What to produce:
Copy the items below word for word, starting at the line that contains "Identify the location" and continuing through the end of the items, with both ends included. Leave the pictures out of your copy.

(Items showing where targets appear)
########
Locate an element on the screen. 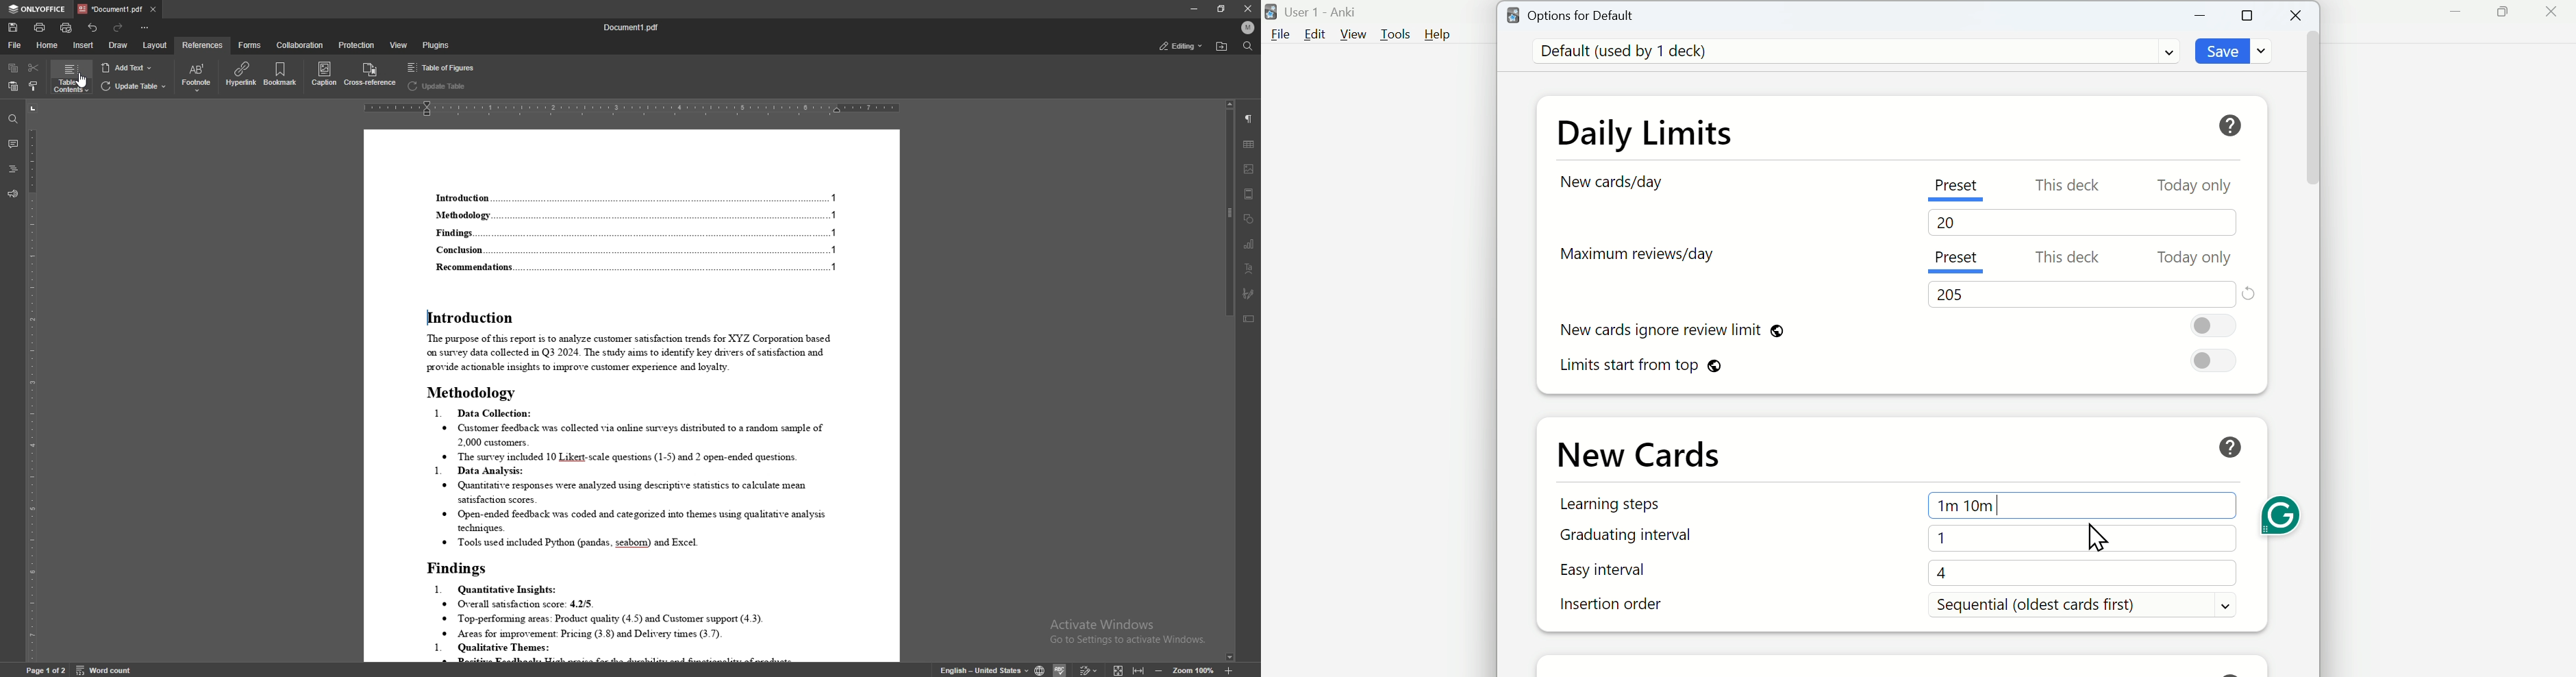 Image resolution: width=2576 pixels, height=700 pixels. hyperlink is located at coordinates (244, 74).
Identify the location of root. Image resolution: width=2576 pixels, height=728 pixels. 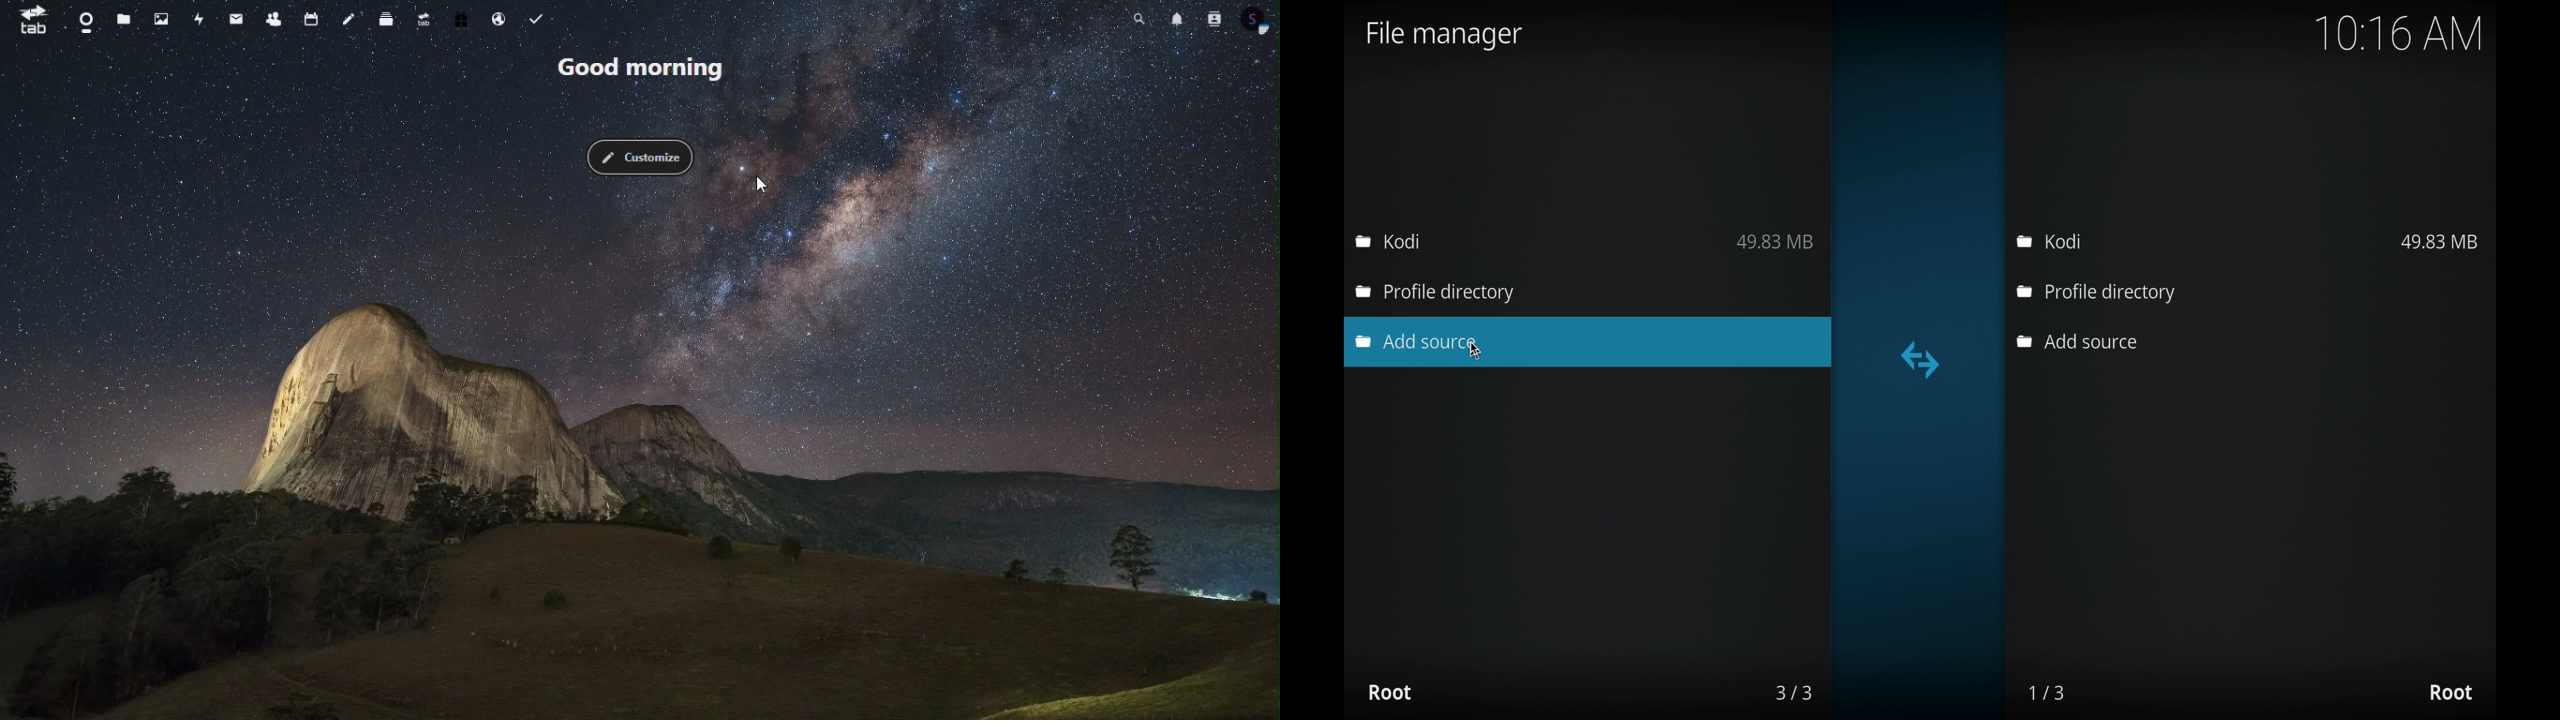
(1389, 692).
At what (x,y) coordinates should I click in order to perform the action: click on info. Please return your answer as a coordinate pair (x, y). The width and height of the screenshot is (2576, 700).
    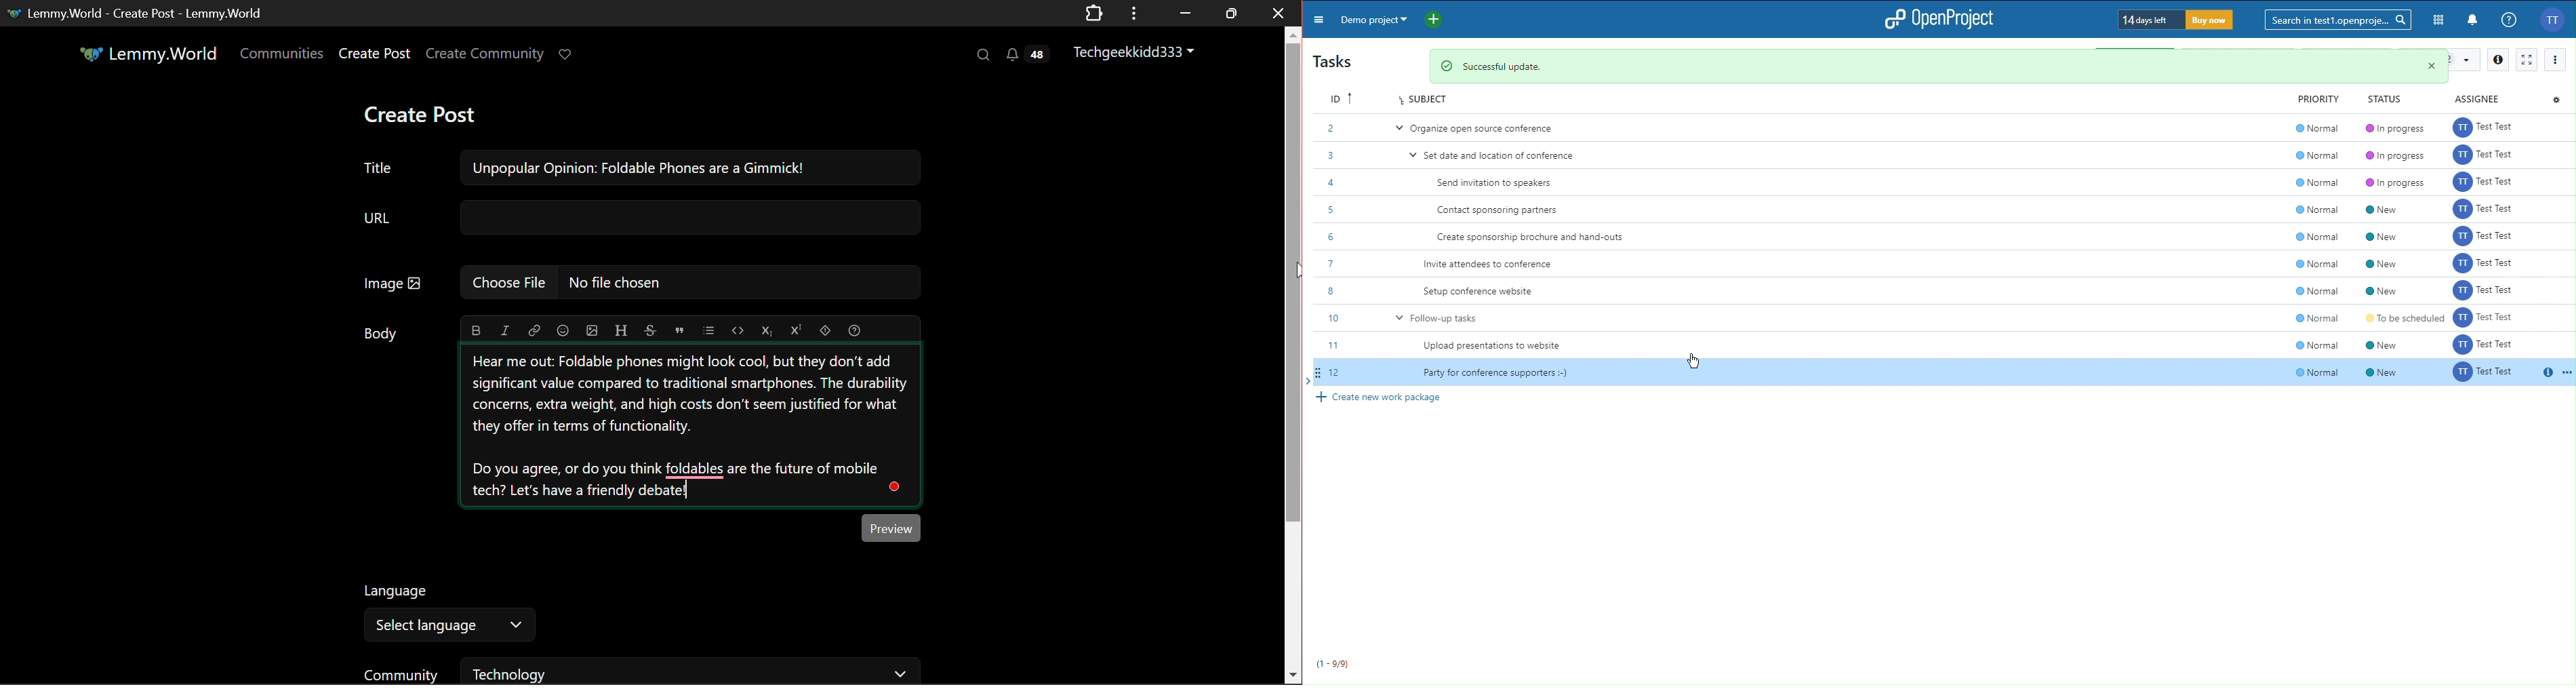
    Looking at the image, I should click on (2497, 60).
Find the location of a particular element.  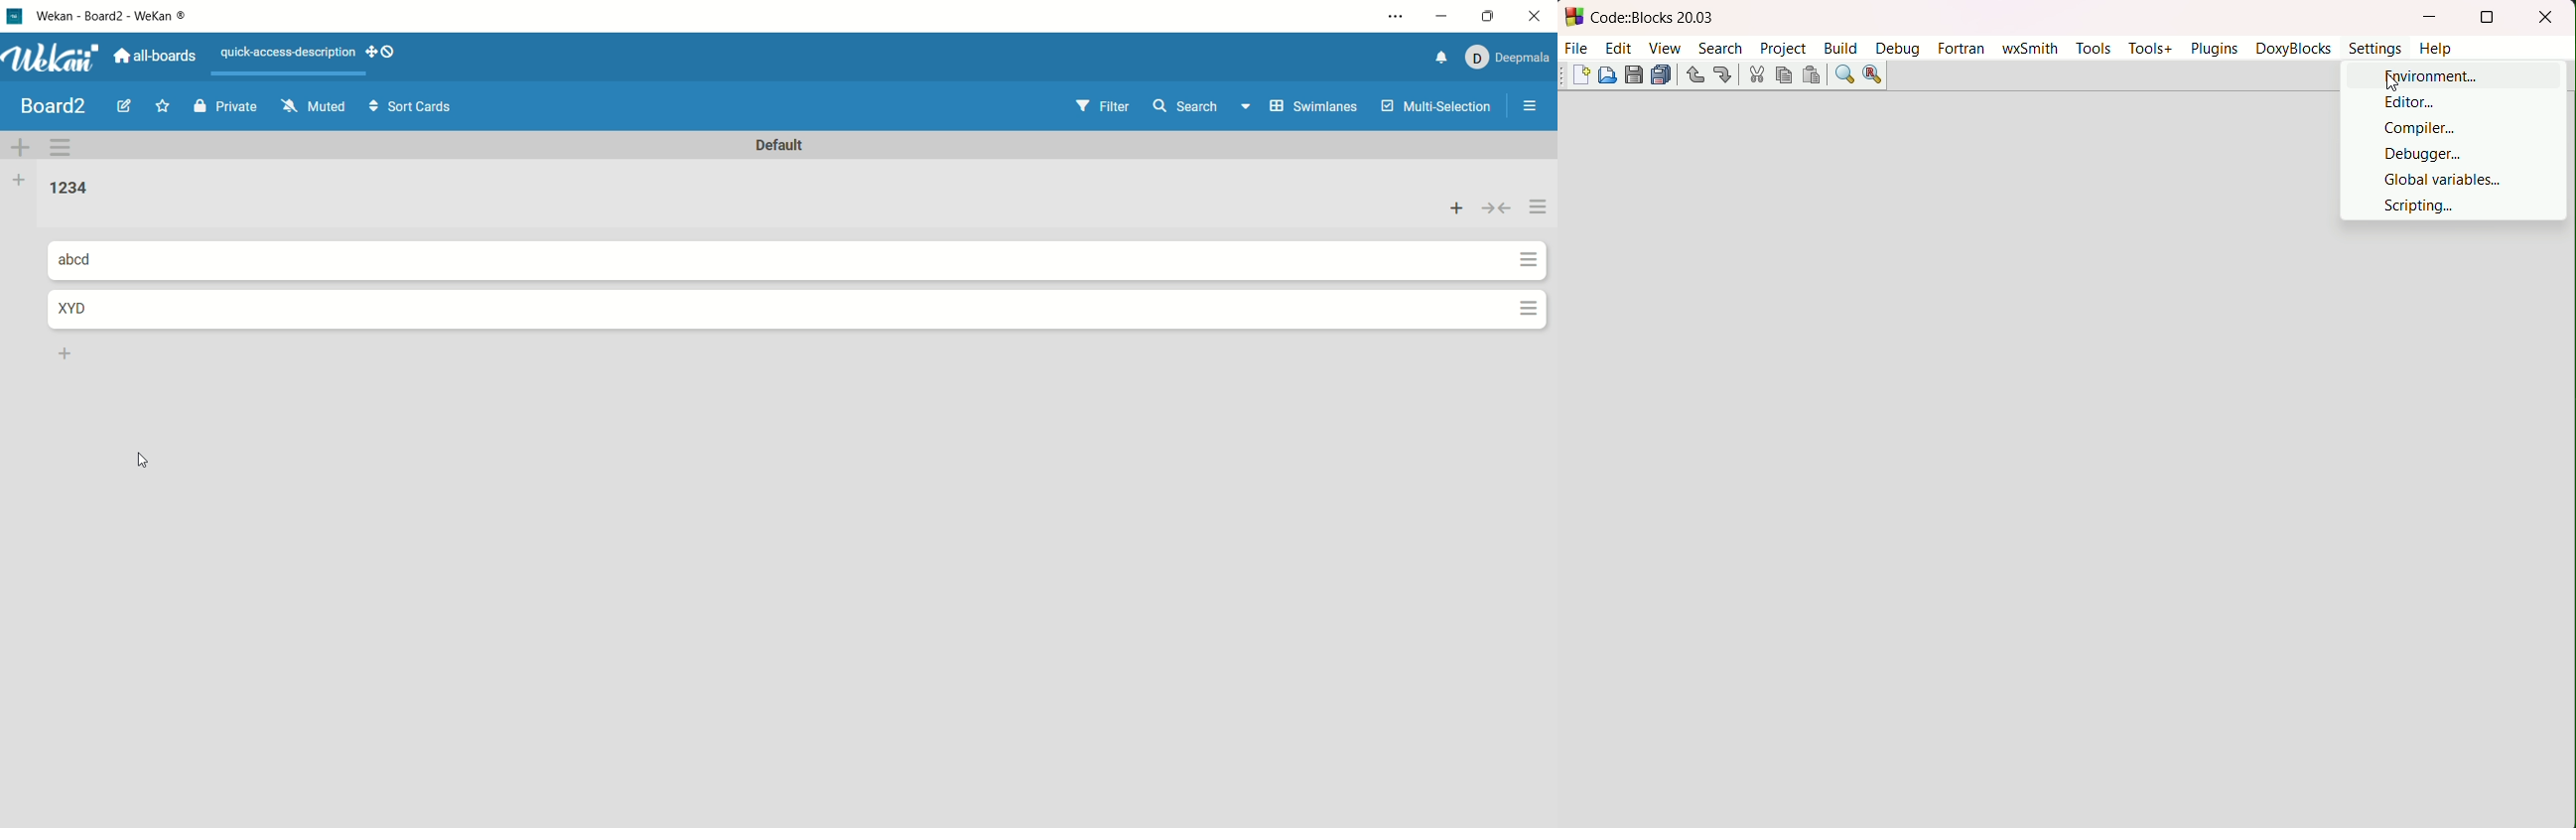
########
Exercise answer:
Identify the location of root. Image resolution: width=2576 pixels, height=728 pixels. 
(1389, 692).
At what (x,y) coordinates should I click in order to perform the action: click on info. Please return your answer as a coordinate pair (x, y). The width and height of the screenshot is (2576, 700).
    Looking at the image, I should click on (2497, 60).
Find the location of a particular element.  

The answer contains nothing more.